====== Trecho selecionado ======

Mestre em teoria econômica pela FEA-USP, é economista-sênior da LCA Consultores desde 2004 e pesquisador-associado do FGV IBRE desde 2015

Depois de crescer cerca de 3% ao ano em 2022 e 2023, as projeções de consenso mais recentes indicam que o PIB brasileiro deverá avançar bem menos em 2024, em torno de 1,5% (ritmo abaixo até mesmo do +1,7% ao ano observado em 2017-23).

Alguém poderia questionar essa previsão de desaceleração expressiva apontando que, desde meados de 2020, as projeções dos analistas subestimaram, e bastante, o desempenho efetivo da economia brasileira. No começo de 2023, por exemplo, esperava-se alta entre 0,5% e 1,0%.

Campo de soja no norte do Paraná - Mauro Zafalon/Folhapress

Contudo, uma análise cuidadosa do passado recente aponta que essas surpresas sistemáticas de 2020 a 2023 estiveram associadas a fatores que não tendem a se repetir em 2024.

======

### Instruções e requisitos
Responda a estas perguntas com base no trecho sobre o PIB brasileiro:
1. Quanto o PIB brasileiro cresceu ao ano em 2022 e 2023?
2. Qual é a projeção de consenso para o crescimento do PIB em 2024?
3. Que alta do PIB se esperava no começo de 2023?
Os dados que vêm depois do trecho são um material independente dele.

====== Dados fornecidos ======

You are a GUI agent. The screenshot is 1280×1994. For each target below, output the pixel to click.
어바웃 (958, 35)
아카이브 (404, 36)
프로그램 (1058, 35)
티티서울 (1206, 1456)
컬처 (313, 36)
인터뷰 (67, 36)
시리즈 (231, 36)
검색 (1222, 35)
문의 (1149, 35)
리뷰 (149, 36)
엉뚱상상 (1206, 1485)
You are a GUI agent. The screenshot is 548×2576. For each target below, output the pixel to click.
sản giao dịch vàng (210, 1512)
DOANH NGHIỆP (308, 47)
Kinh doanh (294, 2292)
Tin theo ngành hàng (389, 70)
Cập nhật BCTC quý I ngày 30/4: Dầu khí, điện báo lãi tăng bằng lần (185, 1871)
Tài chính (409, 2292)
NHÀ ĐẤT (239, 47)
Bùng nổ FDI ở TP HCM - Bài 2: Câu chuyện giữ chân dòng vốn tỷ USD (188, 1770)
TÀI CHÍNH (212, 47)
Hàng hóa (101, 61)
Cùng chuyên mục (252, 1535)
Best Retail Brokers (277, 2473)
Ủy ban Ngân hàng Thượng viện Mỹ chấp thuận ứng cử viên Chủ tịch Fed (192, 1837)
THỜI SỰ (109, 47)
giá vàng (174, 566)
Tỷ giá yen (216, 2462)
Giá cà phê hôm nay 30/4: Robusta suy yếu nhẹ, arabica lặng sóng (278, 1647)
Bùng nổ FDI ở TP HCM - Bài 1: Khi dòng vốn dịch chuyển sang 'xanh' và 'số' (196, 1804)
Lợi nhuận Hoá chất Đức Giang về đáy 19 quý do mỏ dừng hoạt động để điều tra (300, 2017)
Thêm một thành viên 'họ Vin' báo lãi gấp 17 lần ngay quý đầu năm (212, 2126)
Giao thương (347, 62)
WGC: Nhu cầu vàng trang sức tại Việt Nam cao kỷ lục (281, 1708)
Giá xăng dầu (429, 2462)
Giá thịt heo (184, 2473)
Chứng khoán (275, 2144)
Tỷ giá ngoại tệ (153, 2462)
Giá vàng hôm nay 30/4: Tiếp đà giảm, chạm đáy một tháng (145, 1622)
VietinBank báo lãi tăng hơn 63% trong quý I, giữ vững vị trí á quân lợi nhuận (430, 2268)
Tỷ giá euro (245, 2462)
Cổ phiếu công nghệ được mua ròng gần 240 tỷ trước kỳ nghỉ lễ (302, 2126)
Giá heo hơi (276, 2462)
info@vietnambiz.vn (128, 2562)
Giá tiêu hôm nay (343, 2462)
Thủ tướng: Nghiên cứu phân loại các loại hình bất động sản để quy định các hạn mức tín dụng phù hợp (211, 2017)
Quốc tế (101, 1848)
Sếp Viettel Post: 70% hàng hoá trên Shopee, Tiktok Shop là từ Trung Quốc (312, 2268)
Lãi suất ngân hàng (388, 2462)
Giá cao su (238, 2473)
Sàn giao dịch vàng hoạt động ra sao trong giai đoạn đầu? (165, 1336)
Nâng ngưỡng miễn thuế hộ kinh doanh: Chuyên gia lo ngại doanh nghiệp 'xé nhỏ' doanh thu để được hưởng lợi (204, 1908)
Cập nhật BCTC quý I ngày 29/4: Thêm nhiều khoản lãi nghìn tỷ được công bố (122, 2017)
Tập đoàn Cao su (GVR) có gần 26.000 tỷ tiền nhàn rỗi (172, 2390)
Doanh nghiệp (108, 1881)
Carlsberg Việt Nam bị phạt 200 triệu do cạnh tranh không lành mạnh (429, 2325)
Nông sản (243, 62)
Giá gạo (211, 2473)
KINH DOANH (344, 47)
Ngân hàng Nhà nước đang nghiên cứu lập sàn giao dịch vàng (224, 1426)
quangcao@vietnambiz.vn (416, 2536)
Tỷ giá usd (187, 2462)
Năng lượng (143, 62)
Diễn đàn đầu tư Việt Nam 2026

======

### Resposta a seguir
1. Cerca de 3% ao ano.
2. Em torno de 1,5%.
3. Uma alta entre 0,5% e 1,0%.